=== Source records ===
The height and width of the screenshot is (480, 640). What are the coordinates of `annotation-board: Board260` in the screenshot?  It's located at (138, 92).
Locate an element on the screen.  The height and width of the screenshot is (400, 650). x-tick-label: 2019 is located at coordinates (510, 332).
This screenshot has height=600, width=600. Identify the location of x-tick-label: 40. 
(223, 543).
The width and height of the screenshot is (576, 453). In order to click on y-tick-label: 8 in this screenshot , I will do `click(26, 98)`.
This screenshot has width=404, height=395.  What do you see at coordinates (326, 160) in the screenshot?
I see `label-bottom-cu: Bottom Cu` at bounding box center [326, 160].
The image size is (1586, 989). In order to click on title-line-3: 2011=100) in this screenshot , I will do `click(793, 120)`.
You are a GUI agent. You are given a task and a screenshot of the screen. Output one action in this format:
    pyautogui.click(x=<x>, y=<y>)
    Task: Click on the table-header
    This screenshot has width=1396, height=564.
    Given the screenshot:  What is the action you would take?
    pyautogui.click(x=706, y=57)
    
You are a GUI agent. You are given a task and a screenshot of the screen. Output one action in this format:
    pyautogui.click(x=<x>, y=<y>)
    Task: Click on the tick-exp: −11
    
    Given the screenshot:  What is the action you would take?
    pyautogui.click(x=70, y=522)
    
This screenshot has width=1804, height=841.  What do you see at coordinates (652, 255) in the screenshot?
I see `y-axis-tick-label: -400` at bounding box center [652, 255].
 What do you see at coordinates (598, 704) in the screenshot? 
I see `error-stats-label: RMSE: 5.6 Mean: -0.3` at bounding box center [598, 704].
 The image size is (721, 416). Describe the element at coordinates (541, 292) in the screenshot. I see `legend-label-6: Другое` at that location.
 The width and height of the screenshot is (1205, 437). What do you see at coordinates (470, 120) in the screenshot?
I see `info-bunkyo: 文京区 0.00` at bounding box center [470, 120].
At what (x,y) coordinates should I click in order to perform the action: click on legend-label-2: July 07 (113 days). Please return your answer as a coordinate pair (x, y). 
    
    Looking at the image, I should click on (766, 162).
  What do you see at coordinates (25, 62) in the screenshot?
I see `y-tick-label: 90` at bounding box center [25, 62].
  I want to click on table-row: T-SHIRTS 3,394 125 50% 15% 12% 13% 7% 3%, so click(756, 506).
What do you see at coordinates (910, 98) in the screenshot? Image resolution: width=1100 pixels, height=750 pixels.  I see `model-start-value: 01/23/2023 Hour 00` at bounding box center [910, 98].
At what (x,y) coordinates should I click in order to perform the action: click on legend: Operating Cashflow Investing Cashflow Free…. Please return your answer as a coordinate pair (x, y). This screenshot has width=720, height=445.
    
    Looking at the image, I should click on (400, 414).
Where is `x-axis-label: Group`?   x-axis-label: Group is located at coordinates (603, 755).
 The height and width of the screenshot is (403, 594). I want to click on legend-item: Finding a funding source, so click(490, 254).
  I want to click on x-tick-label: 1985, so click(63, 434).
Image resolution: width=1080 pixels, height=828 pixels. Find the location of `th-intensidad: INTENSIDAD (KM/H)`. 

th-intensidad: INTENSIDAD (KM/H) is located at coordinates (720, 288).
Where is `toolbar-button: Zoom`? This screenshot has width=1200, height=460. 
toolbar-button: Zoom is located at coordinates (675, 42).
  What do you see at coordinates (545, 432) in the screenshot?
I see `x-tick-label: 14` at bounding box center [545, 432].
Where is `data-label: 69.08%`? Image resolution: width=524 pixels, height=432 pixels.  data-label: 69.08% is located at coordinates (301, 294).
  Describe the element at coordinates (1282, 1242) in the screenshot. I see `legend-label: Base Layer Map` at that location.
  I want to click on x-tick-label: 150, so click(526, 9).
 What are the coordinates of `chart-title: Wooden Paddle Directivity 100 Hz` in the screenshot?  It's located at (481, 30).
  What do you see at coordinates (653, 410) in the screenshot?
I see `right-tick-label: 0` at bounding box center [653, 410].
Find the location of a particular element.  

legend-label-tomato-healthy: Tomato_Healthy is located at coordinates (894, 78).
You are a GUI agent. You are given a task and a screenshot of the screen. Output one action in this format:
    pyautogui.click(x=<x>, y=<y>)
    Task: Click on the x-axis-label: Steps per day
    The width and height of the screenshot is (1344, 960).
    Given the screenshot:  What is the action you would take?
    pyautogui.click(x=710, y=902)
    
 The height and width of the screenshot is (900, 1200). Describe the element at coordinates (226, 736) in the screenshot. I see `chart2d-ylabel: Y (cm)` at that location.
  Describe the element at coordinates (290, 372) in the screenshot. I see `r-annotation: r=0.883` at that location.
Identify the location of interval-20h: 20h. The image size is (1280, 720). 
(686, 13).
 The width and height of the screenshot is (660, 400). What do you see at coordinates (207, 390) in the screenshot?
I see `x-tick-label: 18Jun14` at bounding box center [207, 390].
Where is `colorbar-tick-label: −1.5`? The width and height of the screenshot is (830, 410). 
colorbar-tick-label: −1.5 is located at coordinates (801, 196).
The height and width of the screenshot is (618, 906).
===
-- What needs to be done --
Tally the lines of the rows above that contain the string "colorbar", with case counting, and reply with the number alone.

-- Result below --
2